Similarly, ancient Greek temples also conducted financial transactions such as loans, deposits, currency exchange, and validation of coinage. It was Ancient Rome though that perfected the administrative aspect of banking and introduced greater regulation of financial institutions and financial practices. At this time charging interest on loans and paying interest on deposits also became more highly developed and competitive. Modern Western economic and financial history is usually traced back to the coffee houses of London. The London Royal Exchange, for example, was established in 1565 and at that time moneychangers were already called bankers though the term ‘bank' usually referred to their offices and did not carry the meaning it does today. It was the coffee houses that first came up with the idea of producing lists of share prices or shipping data which made it possible for the first time to compare the relative success (and liquidity) of bankers and to spot investment opportunities.

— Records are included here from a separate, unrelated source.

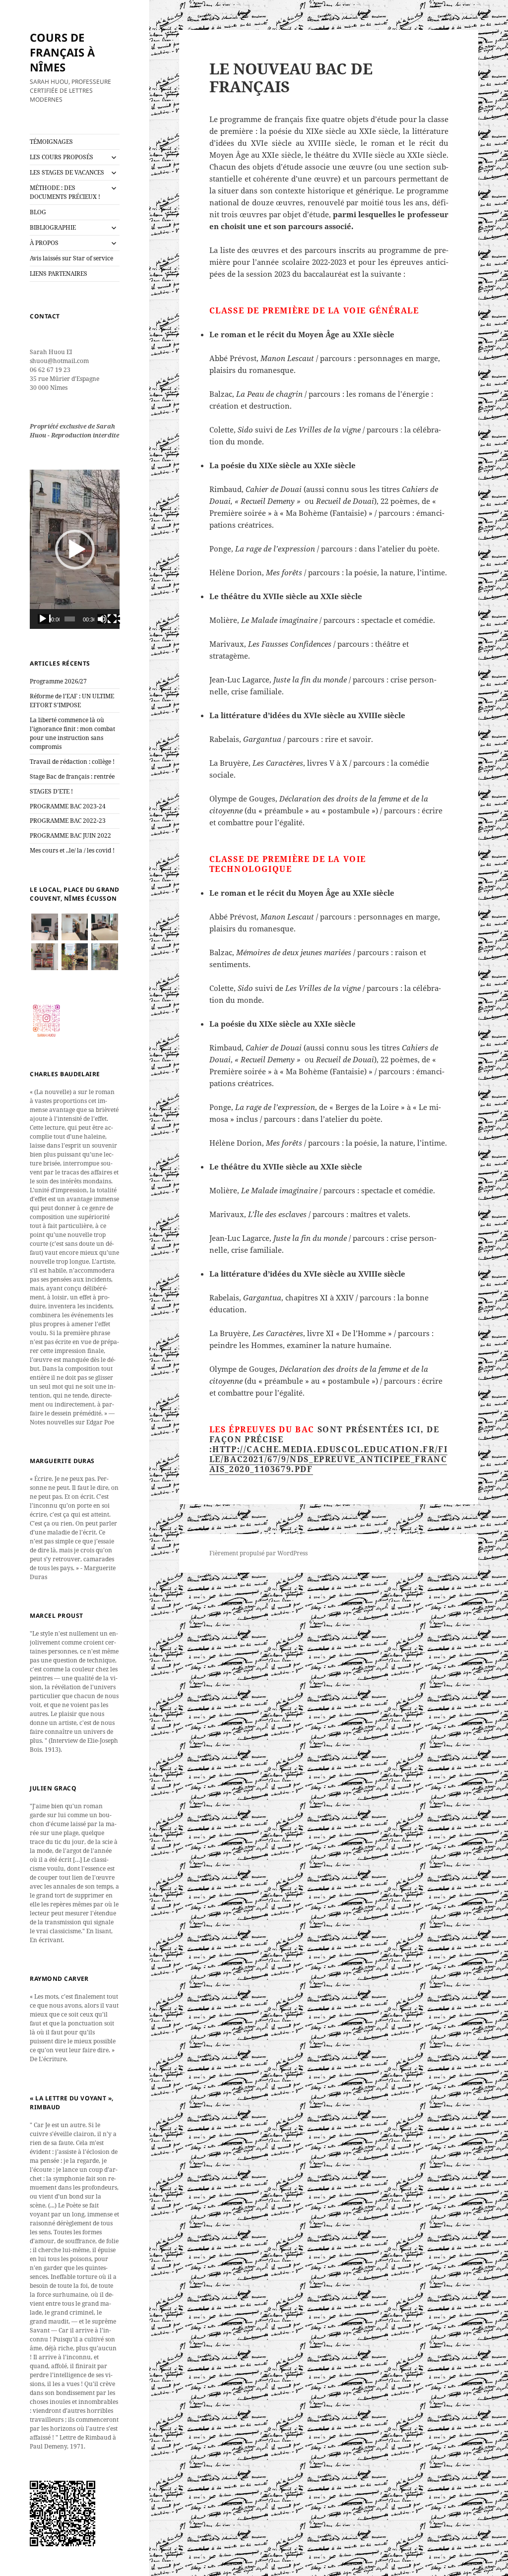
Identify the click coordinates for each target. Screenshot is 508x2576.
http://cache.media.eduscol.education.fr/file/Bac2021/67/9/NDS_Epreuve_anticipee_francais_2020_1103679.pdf (328, 1459)
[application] (75, 549)
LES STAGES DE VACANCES (67, 172)
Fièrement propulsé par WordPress (258, 1553)
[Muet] (103, 619)
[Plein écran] (113, 619)
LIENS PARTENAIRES (58, 273)
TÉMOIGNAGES (51, 141)
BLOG (38, 212)
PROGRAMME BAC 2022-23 (68, 820)
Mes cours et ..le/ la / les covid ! (72, 850)
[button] (75, 549)
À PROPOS (44, 243)
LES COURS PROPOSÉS (61, 157)
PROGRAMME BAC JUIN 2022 (70, 835)
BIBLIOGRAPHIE (53, 227)
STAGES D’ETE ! (51, 791)
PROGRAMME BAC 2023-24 (68, 806)
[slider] (69, 618)
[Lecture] (44, 619)
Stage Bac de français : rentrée (72, 776)
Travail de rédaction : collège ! (72, 761)
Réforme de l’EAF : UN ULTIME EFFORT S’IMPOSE (72, 700)
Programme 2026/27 (58, 681)
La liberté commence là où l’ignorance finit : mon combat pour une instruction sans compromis (72, 733)
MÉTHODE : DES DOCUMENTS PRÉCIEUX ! (65, 192)
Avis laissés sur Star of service (71, 258)
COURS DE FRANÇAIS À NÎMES (62, 52)
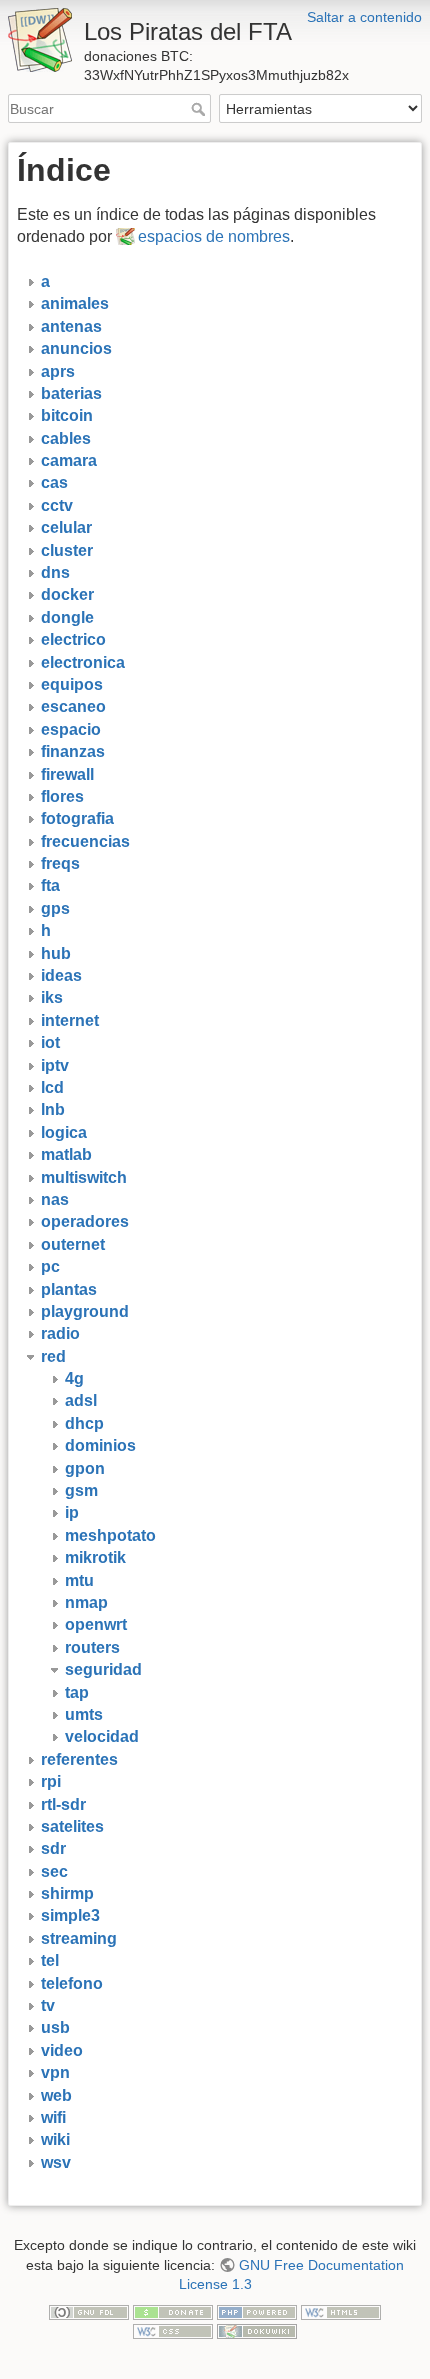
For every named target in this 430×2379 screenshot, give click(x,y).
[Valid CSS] (173, 2330)
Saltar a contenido (364, 17)
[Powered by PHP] (257, 2311)
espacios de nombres (214, 236)
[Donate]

Around the time of Adam Smith (1776) there was a massive growth in the banking industry. Within the new system of ownership and investment, moneyholders were able to reduce the State's intervention in economic affairs, remove barriers to competition, and, in general, allow anyone who had access to capital to become a ‘capitalist'. It wasn't until over 100 years later, however, that US companies began to apply Smith's policies on a larger scale and shift the financial power from England to America.

After a period of relative stability throughout the sixties and seventies ‘global banking' and capital market services proliferated during the 1980s and 1990s as a result of not only a great increase in demand from companies, governments, and financial institutions for banking services but also because financial market conditions were buoyant and bullish. These factors plus growing internationalisation and opportunity in financial services has entirely changed the competitive landscape and today many banks have demonstrated a preference for the ‘universal banking' model so prevalent in Europe. Universal banks are free to engage in all forms of financial services and therefore function as a ‘one-stop' supplier of both retail and wholesale financial services.

This growth and opportunity also led to an unexpected outcome - the entrance into the market of other non-bank financial intermediaries. Large corporate players began to find their way into the financial service community resulting in massive competition to the established banks. The main services offered included insurance, pensions, share dealing and money market advice, loans and credit facilities. Indeed, by the end of 2001 the market capitalisation of the world's 15 largest financial services providers included four non-banks. This trend shows no sign of abating and today more and more organisations including supermarkets (e.g Tesco's), Retail outlets (e.g Marks and Spencer) and conglomerates (e.g Virgin) try to be ever more innovative in their consumer offerings.

Today the Banking and Finance sector continues to change at an almost alarming rate. Over the last few years we have seen a steady growth in the success of electronic, no-frills, non-branch banking (just look at the success of First Direct) There are regular debates on the pro's and con's of the cashless society, credit card spending runs into billions and cheque books may soon be a thing of the past. In addition the concept of charging for current accounts looks to become main stream while the ever increasing threat of identity fraud has now become a major crime and a major concern for the banking fraternity.

One thing is certain. The rate and pace of change shows no sign of slowing down and it is therefore essential that candidates seeking good positions within the Finance industry keep up to date with not just the technological and legislative aspects of the job but also the wider global economic and sociological elements impacting the industry. Recruiters aiming to place these candidates must similarly keep abreast of all the changes that are today changing the face of banking so that they too, just like those ancient Romans, stay at the forefront of their profession.